#### EXTRACTED ENTRIES
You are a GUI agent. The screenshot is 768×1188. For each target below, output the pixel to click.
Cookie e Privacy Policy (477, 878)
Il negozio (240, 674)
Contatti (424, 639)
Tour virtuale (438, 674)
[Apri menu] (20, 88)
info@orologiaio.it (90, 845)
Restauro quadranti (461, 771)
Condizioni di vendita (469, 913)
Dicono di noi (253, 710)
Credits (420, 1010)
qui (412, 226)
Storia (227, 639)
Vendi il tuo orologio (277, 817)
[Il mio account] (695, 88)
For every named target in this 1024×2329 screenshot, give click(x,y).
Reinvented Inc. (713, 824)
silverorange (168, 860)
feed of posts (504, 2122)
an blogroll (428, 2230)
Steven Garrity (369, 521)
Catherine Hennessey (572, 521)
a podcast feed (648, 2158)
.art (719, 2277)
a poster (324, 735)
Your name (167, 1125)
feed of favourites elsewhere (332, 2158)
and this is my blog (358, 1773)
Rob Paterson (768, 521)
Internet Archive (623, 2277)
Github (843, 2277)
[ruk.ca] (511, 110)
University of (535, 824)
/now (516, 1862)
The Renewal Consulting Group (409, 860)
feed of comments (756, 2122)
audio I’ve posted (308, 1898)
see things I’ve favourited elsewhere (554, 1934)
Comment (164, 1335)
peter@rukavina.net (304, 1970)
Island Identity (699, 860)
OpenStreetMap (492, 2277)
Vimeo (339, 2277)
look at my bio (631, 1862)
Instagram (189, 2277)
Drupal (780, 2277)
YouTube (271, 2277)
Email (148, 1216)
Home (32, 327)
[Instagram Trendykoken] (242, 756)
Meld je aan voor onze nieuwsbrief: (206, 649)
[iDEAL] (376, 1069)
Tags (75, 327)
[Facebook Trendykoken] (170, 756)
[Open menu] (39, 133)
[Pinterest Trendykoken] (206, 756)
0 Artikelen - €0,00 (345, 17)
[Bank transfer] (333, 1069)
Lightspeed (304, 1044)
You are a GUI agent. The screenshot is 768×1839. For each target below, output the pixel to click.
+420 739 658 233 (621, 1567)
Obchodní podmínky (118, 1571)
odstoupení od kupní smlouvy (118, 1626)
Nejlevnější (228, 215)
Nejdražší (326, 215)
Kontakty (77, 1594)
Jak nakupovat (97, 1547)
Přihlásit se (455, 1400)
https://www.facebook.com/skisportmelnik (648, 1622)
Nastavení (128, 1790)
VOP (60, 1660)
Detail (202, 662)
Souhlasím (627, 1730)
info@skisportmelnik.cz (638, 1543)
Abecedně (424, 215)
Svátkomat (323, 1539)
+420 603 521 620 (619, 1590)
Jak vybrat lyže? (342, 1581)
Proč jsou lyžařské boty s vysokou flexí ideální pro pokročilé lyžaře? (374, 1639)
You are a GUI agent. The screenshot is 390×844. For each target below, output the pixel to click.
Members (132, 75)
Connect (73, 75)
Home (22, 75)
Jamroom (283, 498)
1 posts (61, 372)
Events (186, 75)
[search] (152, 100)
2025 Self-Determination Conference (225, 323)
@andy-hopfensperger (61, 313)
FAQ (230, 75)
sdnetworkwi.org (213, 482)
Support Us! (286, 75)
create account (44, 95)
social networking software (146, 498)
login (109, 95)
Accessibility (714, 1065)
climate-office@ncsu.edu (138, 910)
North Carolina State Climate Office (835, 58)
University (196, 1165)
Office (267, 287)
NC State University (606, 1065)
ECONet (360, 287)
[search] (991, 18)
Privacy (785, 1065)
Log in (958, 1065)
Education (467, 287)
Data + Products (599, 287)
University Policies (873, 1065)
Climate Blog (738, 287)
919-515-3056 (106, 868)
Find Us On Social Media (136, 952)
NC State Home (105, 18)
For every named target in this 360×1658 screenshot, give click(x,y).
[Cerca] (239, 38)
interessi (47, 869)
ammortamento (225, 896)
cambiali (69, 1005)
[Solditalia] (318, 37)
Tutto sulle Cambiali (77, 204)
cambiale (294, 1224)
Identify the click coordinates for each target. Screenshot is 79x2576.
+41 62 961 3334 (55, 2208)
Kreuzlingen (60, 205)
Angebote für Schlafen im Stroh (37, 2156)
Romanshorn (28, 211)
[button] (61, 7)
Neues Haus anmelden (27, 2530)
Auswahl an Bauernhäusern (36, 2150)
########
- **YOUR OBJECTIVE**
Scan the preceding listing for lines that contain the word "named". Give only how many there are.

- **ANSWER SECTION**
2